Rethinking the ball is a smart idea if for no other reason than the city’s crown jewel events is acknowledging the fact that it needs to do more than invite Jill Scott to perform to prove it’s still relevant.

Guests walk up Broad St., from the concert at the Academy of Music, to the ball at the Bellevue at the Hyatt during the 163rd Academy of Music Anniversary Concert and Ball at the Academy of Music in Phila., Pa. on January 25, 2020.
Guests walk up Broad St., from the concert at the Academy of Music, to the ball at the Bellevue at the Hyatt during the 163rd Academy of Music Anniversary Concert and Ball at the Academy of Music in Phila., Pa. on January 25, 2020.Read moreELIZABETH ROBERTSON / Staff Photographer

Leaders of the Academy of Music and the Philadelphia Orchestra announced last week they were putting the annual ball and concert on pause.

After the last ball’s lackluster attendance — and humdrum haute couture — organizers told my colleague Peter Dobrin it was time to rethink things. “We are going to take this pause and evaluate,” said Academy chair Caroline B. “Cackie” Rogers. “Our net and our gross have been going down, and ticket sales have gone down a bit, and costs, like everything else, have gone up.”

Can’t say I blame them.

This is not a reflection of the Academy. For decades, the annual ball and concert has been one of the city’s most successful charitable soirees. Over the decades, it has raised millions of dollars for the constant renovations and restorations of the Academy of Music.

The arts are important. The arts are expensive. Someone has to pay for them.

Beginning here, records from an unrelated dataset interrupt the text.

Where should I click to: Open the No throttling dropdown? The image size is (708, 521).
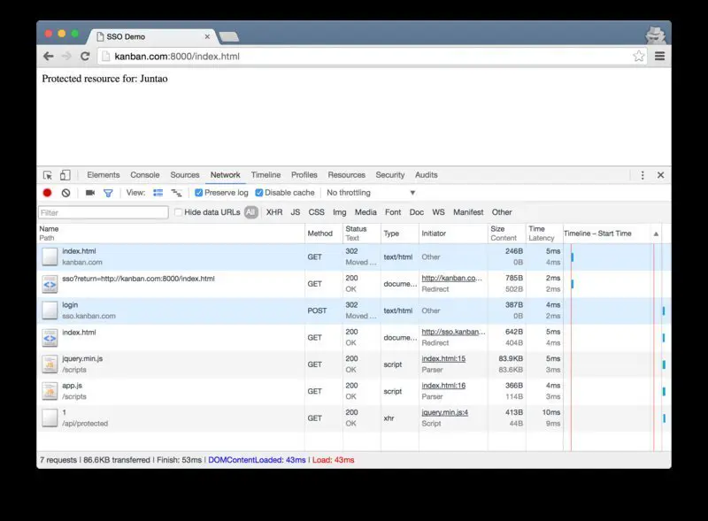tap(371, 193)
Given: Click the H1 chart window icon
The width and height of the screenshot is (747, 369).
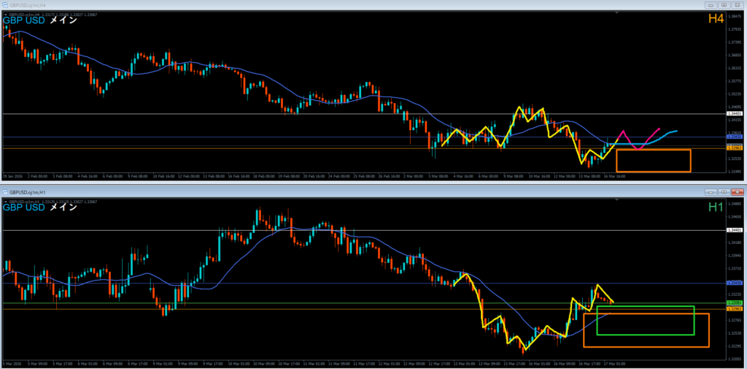Looking at the screenshot, I should [x=6, y=191].
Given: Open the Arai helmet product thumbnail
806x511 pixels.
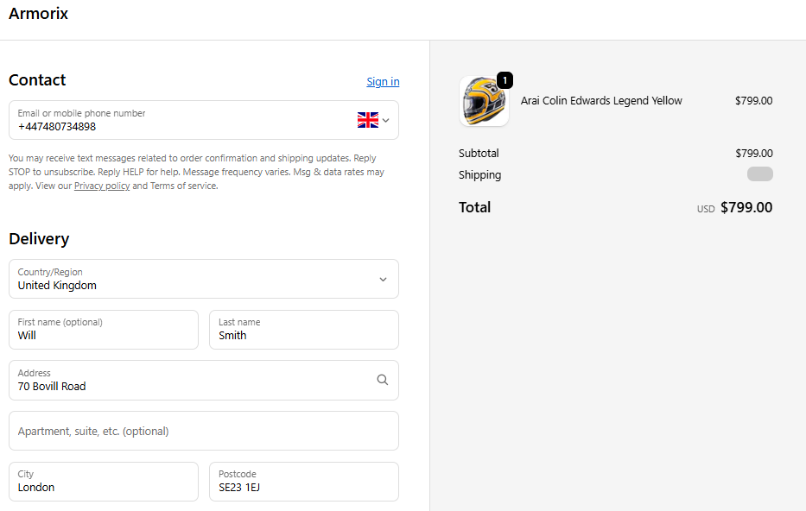Looking at the screenshot, I should tap(483, 102).
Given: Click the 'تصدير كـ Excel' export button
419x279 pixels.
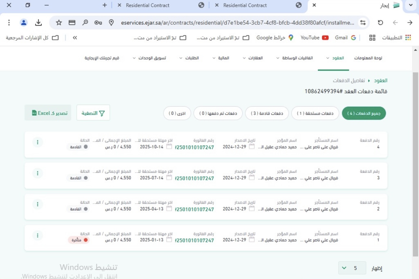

But the Academy Ball wasn’t just a fund-raiser. For years, it was deemed the most fashionable event of the year; the city’s grand dames broke out all manner of sweetheart necklines and princess ball gowns. Mixed into the James Galanos and Givenchy gowns were quite a few glass slippers. In addition to the fashion promenade down Broad Street, the Academy Ball was where big money came together to finalize business deals that were, perhaps, started on the golf course.

But the city’s crown jewel event feels dated. And it needed to do more than invite Jill Scott to perform to prove it’s still relevant.

Back in 1957, when the leaders of the Academy and the Philadelphia Orchestra hosted the first concert and ball, the world was a different place.

The lifestyles of the rich and famous were a mystery; their comings and goings documented only in the society pages, including in The Philadelphia Inquirer. Designer labels didn’t drive high fashion. Grace Kelly’s and Cary Grant’s elegance did. Princess Grace’s fairy-tale life and Disney’s 1950 animated film, Cinderella, created an atmosphere that had every little girl dreaming of going to a ball with her prince.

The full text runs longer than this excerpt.